8 mars 2021. L’engouement sur les réseaux sociaux et dans les médias est total. Durant 24h, tout le monde, partout (eh oui ! Parce qu’il s’agit d’une journée « mondiale »), est concerné par les droits des femmes !
Instagram, marronnier géant en floraison constante échappant aux saisons, est un lieu magnifique pour observer des revendications fleurir et faner toutes les 24 heures, sous forme de stories. Ce jour-là, j’ai pu y contempler plus d’une centaine de fleurs engagées, militantes, combattantes… pour les droits des femmes. Amis, collègues, marques, écoles, célébrités, influenceurs, médias… publient de façon encore plus éphémère que la floraison du Sakura. Un tour de cadrant (ou plutôt de story) plus tard, emporté par le vent les droits des femmes, nous sommes le mardi 9 mars.

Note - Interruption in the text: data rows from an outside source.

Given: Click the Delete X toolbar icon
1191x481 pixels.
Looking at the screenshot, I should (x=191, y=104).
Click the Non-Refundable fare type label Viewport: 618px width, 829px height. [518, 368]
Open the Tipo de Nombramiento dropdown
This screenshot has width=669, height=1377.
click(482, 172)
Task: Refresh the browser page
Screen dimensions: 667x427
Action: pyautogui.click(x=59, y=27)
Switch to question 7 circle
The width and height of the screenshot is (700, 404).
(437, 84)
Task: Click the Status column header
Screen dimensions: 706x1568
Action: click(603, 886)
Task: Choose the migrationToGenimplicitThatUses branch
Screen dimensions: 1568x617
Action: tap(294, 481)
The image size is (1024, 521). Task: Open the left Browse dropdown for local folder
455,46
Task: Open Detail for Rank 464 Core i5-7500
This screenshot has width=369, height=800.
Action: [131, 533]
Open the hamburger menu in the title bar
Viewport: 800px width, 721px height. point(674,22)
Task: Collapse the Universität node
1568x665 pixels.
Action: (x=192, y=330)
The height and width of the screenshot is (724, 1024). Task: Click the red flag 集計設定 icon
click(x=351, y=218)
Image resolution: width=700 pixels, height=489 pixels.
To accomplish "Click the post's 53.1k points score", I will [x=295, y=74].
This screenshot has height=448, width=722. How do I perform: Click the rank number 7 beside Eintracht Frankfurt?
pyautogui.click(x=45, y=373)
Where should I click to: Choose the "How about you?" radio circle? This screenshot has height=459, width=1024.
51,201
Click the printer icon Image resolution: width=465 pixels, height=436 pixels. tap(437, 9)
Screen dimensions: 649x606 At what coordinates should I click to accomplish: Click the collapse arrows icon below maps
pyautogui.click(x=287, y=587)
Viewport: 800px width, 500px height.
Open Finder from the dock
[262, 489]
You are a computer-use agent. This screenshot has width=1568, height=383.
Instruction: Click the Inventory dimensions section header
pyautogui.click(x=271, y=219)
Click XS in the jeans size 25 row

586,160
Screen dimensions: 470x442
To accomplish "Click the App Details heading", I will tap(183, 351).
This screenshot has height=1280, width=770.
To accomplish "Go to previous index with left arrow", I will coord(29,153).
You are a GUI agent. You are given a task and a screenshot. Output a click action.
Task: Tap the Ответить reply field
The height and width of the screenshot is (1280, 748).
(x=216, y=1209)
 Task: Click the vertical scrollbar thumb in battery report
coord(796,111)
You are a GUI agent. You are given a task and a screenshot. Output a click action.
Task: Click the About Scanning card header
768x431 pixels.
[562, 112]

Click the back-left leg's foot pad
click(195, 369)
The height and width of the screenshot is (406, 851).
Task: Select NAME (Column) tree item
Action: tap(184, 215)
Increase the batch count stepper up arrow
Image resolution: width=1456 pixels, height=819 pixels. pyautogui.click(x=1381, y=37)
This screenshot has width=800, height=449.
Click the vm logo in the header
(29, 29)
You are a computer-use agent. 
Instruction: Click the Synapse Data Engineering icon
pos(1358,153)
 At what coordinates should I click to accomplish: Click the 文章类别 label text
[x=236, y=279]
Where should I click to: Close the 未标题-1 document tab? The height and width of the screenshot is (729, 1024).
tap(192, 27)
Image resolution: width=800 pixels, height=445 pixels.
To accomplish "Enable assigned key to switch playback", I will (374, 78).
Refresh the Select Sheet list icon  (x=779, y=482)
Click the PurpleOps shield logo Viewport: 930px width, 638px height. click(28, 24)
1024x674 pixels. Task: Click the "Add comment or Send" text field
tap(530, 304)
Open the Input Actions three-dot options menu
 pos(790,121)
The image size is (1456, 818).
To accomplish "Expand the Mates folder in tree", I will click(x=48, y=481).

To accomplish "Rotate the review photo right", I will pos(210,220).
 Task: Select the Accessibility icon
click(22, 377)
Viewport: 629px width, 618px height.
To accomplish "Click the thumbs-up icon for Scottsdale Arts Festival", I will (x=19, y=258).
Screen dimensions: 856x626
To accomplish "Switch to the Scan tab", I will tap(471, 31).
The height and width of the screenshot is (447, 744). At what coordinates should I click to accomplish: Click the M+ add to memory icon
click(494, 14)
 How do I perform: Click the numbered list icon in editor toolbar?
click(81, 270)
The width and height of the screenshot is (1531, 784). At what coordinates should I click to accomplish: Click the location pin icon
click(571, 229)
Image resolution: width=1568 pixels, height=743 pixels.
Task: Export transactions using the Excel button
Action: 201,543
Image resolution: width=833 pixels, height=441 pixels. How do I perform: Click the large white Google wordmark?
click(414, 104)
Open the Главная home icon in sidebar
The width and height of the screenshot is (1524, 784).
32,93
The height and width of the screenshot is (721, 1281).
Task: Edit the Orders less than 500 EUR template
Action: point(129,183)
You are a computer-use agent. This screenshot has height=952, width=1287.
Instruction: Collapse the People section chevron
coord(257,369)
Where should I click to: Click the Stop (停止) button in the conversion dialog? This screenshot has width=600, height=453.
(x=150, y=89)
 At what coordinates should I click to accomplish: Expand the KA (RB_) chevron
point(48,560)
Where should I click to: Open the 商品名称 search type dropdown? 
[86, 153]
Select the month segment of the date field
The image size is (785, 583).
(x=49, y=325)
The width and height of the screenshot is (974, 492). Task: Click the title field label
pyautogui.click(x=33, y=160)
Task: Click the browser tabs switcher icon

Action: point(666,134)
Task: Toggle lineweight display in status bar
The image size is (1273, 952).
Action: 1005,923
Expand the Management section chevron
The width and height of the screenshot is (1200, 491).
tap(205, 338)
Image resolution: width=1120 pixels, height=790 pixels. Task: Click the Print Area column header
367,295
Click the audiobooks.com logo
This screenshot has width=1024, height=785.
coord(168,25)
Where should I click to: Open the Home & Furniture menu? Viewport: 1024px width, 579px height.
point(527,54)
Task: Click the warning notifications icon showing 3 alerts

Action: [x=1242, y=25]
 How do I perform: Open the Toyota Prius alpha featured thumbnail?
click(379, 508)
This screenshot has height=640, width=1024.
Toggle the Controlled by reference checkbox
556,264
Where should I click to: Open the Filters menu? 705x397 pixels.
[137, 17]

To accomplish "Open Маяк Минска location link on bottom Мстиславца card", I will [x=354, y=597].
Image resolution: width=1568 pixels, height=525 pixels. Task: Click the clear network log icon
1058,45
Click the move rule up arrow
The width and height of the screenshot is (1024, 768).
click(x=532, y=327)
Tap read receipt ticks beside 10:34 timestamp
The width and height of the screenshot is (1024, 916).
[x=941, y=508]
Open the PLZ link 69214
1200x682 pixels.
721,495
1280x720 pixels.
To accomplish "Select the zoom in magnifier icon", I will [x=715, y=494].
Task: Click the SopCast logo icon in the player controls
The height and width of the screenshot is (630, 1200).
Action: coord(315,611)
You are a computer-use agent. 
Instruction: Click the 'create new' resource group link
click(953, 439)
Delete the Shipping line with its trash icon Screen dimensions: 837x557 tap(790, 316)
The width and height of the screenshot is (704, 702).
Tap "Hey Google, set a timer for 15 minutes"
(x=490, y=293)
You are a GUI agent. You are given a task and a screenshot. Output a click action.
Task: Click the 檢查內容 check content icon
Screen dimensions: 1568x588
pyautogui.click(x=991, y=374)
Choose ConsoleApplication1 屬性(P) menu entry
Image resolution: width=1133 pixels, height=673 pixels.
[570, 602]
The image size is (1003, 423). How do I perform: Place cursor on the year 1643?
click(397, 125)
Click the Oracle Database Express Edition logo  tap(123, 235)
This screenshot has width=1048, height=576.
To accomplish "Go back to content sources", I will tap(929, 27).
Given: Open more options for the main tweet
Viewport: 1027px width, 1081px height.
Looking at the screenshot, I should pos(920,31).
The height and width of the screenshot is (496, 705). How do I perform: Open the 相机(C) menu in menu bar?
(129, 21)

Je publie, donc je suis/suis
De mon côté, je n’ai fait que contempler, et au fil de la journée, j’ai ressenti comme un sentiment d’infériorité. Il m’a semblé que la participation à cette journée de floraison sur l’arbre social était devenue un acte nécessaire pour exister. Comme si pour réellement appartenir à ma branche générationnelle, je me devais, moi aussi, de publier et faire la preuve de mon engagement. Comme si, au fil des stories, il me paraissait de moins en moins envisageable de ne pas brandir, moi aussi, ma fleur revendicatrice. Ont-ils tous publié par pure liberté, par pure idée morale, ou bien guidés par l’influence sociale, par volonté d’être approuvés et d’exister ? Nietzsche me répondrait sûrement qu’ils se complaisent tous par habitude et par paresse, à reproduire cette même action et ce mode de pensée. Et peut-être qu’à son tour, Hegel m’expliquerait simplement que leur subjectivité individuelle se développe au contact des autres, dans un rapport social fondé sur l’accès à la reconnaissance, qui leur est essentielle pour exister, et qu’ils sont finalement tous asservis par cet arbre social. Qu’ils cherchent à éveiller en autrui une bonne opinion d’eux-mêmes, qu’ils n’ont pas eux-mêmes, mais en laquelle ils finiront par croire à force de publier. Aussi Rousseau les verrait comme des hommes civils asservis, vivant dans le regard des autres, et corrompant l’amour de soi en amour propre.
Admirer, haïr, imiter
Je me suis donc sentie amoindrie par le fait de ne pas faire comme ces autres, de ne pas brandir mon soutien, de ne pas publier, de ne pas m’exprimer, de ne pas me montrer. Mais d’un autre côté, je me complaisais aussi dans ma distinction, et en venais à ressentir une fascination haineuse pour ces autres. Me sentant à la fois inférieure et supérieure, ayant envie de les imiter, mais aussi de m’en distinguer. Je devenais alors l’esclave dépendante de ces autres, projetant mon centre de gravité dans le regard de ceux que j’envie et que je hais, à raison de l’enthousiasme secret que je leur porte, ceux dont j’ai besoin pour me sentir supérieure.
Peut-être alors devrais-je fleurir moi aussi dès que l’occasion se présente, et me laisser aller à une rivalité mimétique girardienne. Lutter pour le prestige dans le but d’être reconnue comme supérieure par ces autres. Corrompre moi aussi mon amour de moi en amour propre. Fleurir, être vue, reconnue, sur cet arbre immense où les fleurs sont toutes plus belles et engagées les unes que les autres, mais toutes aussi éphémères.
C’est donc la fleur au fusil, ou plutôt au smartphone, que je pars combattre pour ma reconnaissance aujourd’hui. Nous sommes le jeudi 18 mars 2021, c’est la journée mondiale du recyclage, et je m’en vais poster mon compost sur les réseaux sociaux.